7. A data migration device, characterized in that, include: The first determining unit determines the OSS in the distributed storage service collection whose capacity utilization rate is greater than a first threshold as the first OSS, wherein the capacity utilization rate is the ratio between the occupied storage capacity of the OSS and the total storage capacity, and the OSS is used to provide data read and write services for at least one client. The acquisition unit acquires the first capacity utilization rate of the first OSS and the capacity utilization rate difference between the first capacity utilization rate of the first OSS and the second capacity utilization rate of each of at least one second OSS in the distributed storage service set, wherein the second OSS is any other OSS in the distributed storage service set other than the first OSS. The second determining unit, in the case that at least one of the capacity utilization rate differences includes at least one target capacity utilization rate difference greater than or equal to a second threshold, determines the second OSS corresponding to each of the at least one target capacity utilization rate difference as a target OSS; sums up all the target capacity utilization rate differences to obtain a sum of capacity utilization rate differences; determines the ratio of the target capacity utilization rate difference matching the target OSS to the sum of the capacity utilization rate differences as a migration factor matching the target OSS; and multiplies the migration factor matching the target OSS and the influence factor matching the target OSS as a migration coefficient matching the target OSS, wherein the influence factor is used to indicate the frequency with which the target OSS performs migration operations. The migration unit migrates object data stored in the first OSS to at least one storage space corresponding to the target OSS, based on a migration coefficient matched with the target OSS.

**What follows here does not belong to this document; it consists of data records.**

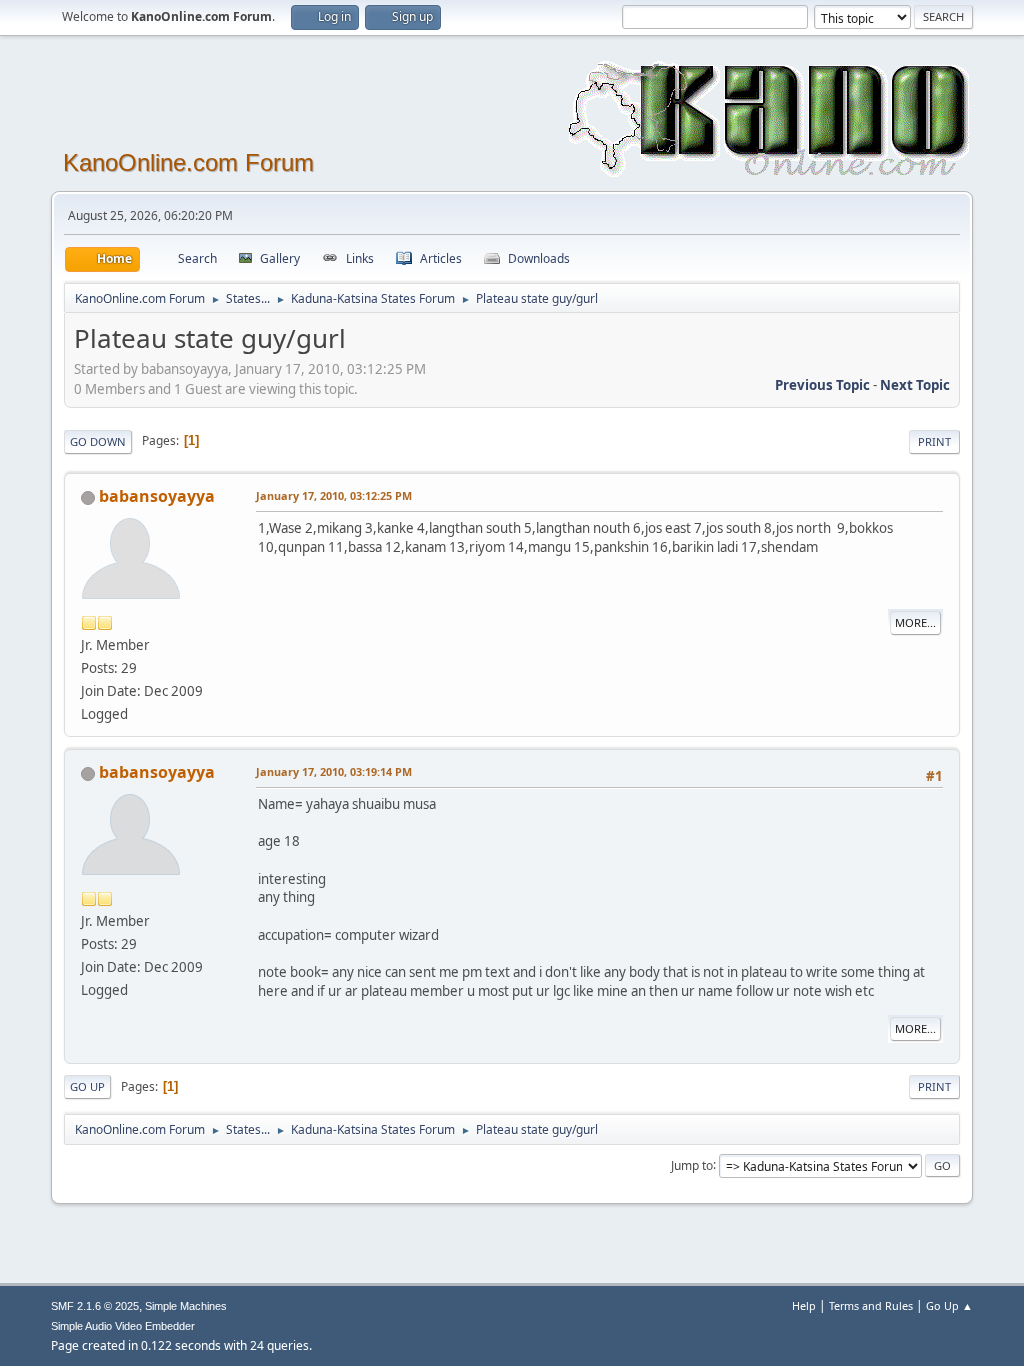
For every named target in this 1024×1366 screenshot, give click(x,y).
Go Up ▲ (949, 1305)
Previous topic (822, 385)
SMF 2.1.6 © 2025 (95, 1306)
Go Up (87, 1086)
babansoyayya (157, 496)
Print (934, 441)
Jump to (692, 1164)
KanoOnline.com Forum (188, 162)
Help (804, 1305)
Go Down (98, 441)
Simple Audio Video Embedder (123, 1326)
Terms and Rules (871, 1305)
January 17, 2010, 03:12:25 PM (334, 495)
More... (915, 622)
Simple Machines (186, 1306)
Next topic (915, 385)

8. A computer-readable storage medium, characterized in that, The computer-readable storage medium stores a computer program, wherein the computer program, when executed by a processor, implements the steps of the method described in any one of claims 1 to 6.
9. An electronic device comprising a memory, a processor, and a computer program stored in the memory and executable on the processor, characterized in that, When the processor executes the computer program, it implements the steps of the method described in any one of claims 1 to 6.
10. A computer program product, comprising a computer program, characterized in that, When the computer program is executed by a processor, it implements the steps of the method described in any one of claims 1 to 6.